# Task prompt:
Among the lines below, take the one holding "Where should I click to: Dismiss", the one holding "Given: Open more options on first tweet", and all lines between them. Set them down exactly.
● ● ● ● ●
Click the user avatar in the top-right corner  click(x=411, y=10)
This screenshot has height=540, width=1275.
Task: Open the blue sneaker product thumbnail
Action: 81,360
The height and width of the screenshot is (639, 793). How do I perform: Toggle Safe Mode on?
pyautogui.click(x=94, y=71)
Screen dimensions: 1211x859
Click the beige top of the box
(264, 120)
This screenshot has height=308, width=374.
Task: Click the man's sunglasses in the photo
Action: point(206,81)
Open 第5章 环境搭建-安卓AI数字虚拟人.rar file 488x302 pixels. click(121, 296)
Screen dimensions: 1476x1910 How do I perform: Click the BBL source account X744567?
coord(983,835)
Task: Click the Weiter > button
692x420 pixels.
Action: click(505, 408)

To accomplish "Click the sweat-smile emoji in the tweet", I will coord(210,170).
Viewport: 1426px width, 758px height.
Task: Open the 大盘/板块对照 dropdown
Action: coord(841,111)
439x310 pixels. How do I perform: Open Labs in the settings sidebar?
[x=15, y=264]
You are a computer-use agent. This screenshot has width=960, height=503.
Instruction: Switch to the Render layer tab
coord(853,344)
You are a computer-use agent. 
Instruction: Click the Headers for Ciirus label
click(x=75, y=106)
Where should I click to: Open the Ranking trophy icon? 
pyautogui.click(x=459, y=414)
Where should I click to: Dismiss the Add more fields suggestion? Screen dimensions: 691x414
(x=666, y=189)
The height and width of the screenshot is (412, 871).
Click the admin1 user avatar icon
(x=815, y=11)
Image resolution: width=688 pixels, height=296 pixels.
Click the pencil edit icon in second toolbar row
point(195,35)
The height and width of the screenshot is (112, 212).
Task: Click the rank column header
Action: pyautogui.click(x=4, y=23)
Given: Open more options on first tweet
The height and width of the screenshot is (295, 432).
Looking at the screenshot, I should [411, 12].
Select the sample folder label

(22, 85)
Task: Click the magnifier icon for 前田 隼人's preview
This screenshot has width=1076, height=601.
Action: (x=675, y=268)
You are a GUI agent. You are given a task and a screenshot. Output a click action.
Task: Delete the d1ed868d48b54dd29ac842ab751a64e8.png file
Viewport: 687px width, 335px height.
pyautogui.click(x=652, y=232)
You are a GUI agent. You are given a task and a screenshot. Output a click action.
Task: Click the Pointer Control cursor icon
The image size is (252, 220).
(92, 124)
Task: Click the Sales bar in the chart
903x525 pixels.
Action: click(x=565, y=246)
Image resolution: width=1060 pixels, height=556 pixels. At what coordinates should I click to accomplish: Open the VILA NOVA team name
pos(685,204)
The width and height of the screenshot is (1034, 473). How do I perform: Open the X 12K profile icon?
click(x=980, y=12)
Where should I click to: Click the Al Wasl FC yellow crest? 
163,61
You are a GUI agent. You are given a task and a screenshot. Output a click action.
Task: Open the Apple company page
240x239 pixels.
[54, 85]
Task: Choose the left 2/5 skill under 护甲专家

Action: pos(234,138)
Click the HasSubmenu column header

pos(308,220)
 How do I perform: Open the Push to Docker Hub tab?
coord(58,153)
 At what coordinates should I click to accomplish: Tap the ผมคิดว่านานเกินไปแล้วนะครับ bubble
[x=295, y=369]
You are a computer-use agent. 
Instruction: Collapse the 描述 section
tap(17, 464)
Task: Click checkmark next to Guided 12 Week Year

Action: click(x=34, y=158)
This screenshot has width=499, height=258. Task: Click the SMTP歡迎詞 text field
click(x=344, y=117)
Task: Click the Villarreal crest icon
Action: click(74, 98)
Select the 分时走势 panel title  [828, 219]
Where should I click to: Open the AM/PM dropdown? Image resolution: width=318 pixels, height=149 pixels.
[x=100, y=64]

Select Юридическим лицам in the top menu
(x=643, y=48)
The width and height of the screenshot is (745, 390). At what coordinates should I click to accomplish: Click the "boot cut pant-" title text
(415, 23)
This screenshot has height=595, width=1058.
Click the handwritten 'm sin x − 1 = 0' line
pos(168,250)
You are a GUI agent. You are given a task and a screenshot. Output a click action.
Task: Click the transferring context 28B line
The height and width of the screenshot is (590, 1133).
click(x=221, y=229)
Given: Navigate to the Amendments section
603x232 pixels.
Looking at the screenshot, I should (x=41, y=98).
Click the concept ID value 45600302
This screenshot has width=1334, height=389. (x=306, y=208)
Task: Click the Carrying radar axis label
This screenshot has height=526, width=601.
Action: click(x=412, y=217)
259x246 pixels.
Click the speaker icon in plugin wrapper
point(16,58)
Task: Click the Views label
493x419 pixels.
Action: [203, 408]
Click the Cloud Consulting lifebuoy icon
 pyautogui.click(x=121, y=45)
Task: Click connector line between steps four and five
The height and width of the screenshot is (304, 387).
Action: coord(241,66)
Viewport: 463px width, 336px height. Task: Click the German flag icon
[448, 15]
● ● ● ● ●
# Solution below:
Where should I click to: Dismiss the Add more fields suggestion? Screen dimensions: 691x414
(x=666, y=189)
The height and width of the screenshot is (412, 871).
Click the admin1 user avatar icon
(x=815, y=11)
Image resolution: width=688 pixels, height=296 pixels.
Click the pencil edit icon in second toolbar row
point(195,35)
The height and width of the screenshot is (112, 212).
Task: Click the rank column header
Action: pyautogui.click(x=4, y=23)
Given: Open more options on first tweet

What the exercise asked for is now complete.